BEGIN Records provided

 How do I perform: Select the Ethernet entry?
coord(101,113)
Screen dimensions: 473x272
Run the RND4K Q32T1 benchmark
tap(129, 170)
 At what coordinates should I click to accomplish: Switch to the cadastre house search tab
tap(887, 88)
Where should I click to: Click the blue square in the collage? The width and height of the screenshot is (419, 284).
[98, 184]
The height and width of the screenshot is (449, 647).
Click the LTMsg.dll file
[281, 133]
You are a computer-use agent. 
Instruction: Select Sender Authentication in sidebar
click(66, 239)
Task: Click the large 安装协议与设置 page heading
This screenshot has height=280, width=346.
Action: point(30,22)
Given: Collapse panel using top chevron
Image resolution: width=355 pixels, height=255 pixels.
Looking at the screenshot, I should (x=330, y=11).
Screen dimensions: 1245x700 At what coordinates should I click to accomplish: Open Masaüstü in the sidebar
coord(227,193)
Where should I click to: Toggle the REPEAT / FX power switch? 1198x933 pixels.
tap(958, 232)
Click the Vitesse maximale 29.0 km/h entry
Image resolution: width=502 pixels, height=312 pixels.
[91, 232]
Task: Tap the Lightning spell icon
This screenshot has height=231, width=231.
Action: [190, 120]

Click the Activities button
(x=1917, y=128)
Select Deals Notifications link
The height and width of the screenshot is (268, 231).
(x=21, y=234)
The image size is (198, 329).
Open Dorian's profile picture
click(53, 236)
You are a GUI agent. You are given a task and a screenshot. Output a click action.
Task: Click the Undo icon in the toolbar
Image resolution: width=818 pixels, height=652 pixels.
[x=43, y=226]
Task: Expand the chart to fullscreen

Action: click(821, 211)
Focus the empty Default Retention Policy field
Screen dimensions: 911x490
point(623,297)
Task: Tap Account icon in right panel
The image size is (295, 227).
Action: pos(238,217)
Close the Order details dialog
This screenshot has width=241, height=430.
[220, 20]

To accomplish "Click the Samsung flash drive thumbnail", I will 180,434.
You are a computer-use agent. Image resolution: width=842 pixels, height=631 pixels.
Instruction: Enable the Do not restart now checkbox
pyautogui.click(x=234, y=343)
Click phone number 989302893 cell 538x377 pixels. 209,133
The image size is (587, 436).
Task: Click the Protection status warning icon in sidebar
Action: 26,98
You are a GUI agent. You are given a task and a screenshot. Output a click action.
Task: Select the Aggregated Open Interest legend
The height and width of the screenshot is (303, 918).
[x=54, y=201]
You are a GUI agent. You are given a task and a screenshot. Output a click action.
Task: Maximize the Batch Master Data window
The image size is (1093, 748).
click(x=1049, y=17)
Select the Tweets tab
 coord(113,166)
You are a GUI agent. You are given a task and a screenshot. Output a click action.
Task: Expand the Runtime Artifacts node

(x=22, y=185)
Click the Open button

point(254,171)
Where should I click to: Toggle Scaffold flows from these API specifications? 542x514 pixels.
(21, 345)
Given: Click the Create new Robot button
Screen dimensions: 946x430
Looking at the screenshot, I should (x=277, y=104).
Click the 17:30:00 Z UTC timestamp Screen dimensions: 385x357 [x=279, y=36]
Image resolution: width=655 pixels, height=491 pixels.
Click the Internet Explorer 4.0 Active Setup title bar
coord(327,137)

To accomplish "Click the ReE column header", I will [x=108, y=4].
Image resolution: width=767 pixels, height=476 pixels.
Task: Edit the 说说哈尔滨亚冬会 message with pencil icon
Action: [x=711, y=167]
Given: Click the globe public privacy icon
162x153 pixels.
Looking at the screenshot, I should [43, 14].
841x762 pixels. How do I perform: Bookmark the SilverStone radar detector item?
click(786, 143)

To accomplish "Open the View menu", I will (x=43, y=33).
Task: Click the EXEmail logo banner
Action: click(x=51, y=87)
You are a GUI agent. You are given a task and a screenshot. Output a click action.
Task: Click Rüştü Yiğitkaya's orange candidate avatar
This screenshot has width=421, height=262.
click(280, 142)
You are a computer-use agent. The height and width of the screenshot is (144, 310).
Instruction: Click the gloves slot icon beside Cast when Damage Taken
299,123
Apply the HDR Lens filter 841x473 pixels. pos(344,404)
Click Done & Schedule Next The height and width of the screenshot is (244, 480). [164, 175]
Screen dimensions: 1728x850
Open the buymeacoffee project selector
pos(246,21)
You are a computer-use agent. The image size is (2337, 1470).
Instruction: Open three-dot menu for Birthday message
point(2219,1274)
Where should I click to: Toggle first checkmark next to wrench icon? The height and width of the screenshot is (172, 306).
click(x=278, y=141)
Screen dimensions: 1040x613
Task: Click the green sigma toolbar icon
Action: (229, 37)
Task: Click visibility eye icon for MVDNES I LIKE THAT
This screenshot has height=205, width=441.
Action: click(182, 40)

END Records provided

Copy all the items above line for line, without changing anything.

 How do I perform: Select the Ethernet entry?
coord(101,113)
Screen dimensions: 473x272
Run the RND4K Q32T1 benchmark
tap(129, 170)
 At what coordinates should I click to accomplish: Switch to the cadastre house search tab
tap(887, 88)
Where should I click to: Click the blue square in the collage? The width and height of the screenshot is (419, 284).
[98, 184]
The height and width of the screenshot is (449, 647).
Click the LTMsg.dll file
[281, 133]
You are a computer-use agent. 
Instruction: Select Sender Authentication in sidebar
click(66, 239)
Task: Click the large 安装协议与设置 page heading
This screenshot has height=280, width=346.
Action: point(30,22)
Given: Collapse panel using top chevron
Image resolution: width=355 pixels, height=255 pixels.
Looking at the screenshot, I should (x=330, y=11).
Screen dimensions: 1245x700 At what coordinates should I click to accomplish: Open Masaüstü in the sidebar
coord(227,193)
Where should I click to: Toggle the REPEAT / FX power switch? 1198x933 pixels.
tap(958, 232)
Click the Vitesse maximale 29.0 km/h entry
Image resolution: width=502 pixels, height=312 pixels.
[91, 232]
Task: Tap the Lightning spell icon
This screenshot has height=231, width=231.
Action: [190, 120]

Click the Activities button
(x=1917, y=128)
Select Deals Notifications link
The height and width of the screenshot is (268, 231).
(x=21, y=234)
The image size is (198, 329).
Open Dorian's profile picture
click(53, 236)
You are a GUI agent. You are given a task and a screenshot. Output a click action.
Task: Click the Undo icon in the toolbar
Image resolution: width=818 pixels, height=652 pixels.
[x=43, y=226]
Task: Expand the chart to fullscreen

Action: click(821, 211)
Focus the empty Default Retention Policy field
Screen dimensions: 911x490
point(623,297)
Task: Tap Account icon in right panel
The image size is (295, 227).
Action: pos(238,217)
Close the Order details dialog
This screenshot has width=241, height=430.
[220, 20]

To accomplish "Click the Samsung flash drive thumbnail", I will 180,434.
You are a computer-use agent. Image resolution: width=842 pixels, height=631 pixels.
Instruction: Enable the Do not restart now checkbox
pyautogui.click(x=234, y=343)
Click phone number 989302893 cell 538x377 pixels. 209,133
The image size is (587, 436).
Task: Click the Protection status warning icon in sidebar
Action: 26,98
You are a GUI agent. You are given a task and a screenshot. Output a click action.
Task: Select the Aggregated Open Interest legend
The height and width of the screenshot is (303, 918).
[x=54, y=201]
You are a GUI agent. You are given a task and a screenshot. Output a click action.
Task: Maximize the Batch Master Data window
The image size is (1093, 748).
click(x=1049, y=17)
Select the Tweets tab
 coord(113,166)
You are a GUI agent. You are given a task and a screenshot. Output a click action.
Task: Expand the Runtime Artifacts node

(x=22, y=185)
Click the Open button

point(254,171)
Where should I click to: Toggle Scaffold flows from these API specifications? 542x514 pixels.
(21, 345)
Given: Click the Create new Robot button
Screen dimensions: 946x430
Looking at the screenshot, I should (x=277, y=104).
Click the 17:30:00 Z UTC timestamp Screen dimensions: 385x357 [x=279, y=36]
Image resolution: width=655 pixels, height=491 pixels.
Click the Internet Explorer 4.0 Active Setup title bar
coord(327,137)

To accomplish "Click the ReE column header", I will [x=108, y=4].
Image resolution: width=767 pixels, height=476 pixels.
Task: Edit the 说说哈尔滨亚冬会 message with pencil icon
Action: [x=711, y=167]
Given: Click the globe public privacy icon
162x153 pixels.
Looking at the screenshot, I should [43, 14].
841x762 pixels. How do I perform: Bookmark the SilverStone radar detector item?
click(786, 143)

To accomplish "Open the View menu", I will (x=43, y=33).
Task: Click the EXEmail logo banner
Action: click(x=51, y=87)
You are a GUI agent. You are given a task and a screenshot. Output a click action.
Task: Click Rüştü Yiğitkaya's orange candidate avatar
This screenshot has width=421, height=262.
click(280, 142)
You are a computer-use agent. The height and width of the screenshot is (144, 310).
Instruction: Click the gloves slot icon beside Cast when Damage Taken
299,123
Apply the HDR Lens filter 841x473 pixels. pos(344,404)
Click Done & Schedule Next The height and width of the screenshot is (244, 480). [164, 175]
Screen dimensions: 1728x850
Open the buymeacoffee project selector
pos(246,21)
You are a computer-use agent. The image size is (2337, 1470).
Instruction: Open three-dot menu for Birthday message
point(2219,1274)
Where should I click to: Toggle first checkmark next to wrench icon? The height and width of the screenshot is (172, 306).
click(x=278, y=141)
Screen dimensions: 1040x613
Task: Click the green sigma toolbar icon
Action: (229, 37)
Task: Click visibility eye icon for MVDNES I LIKE THAT
This screenshot has height=205, width=441.
Action: click(182, 40)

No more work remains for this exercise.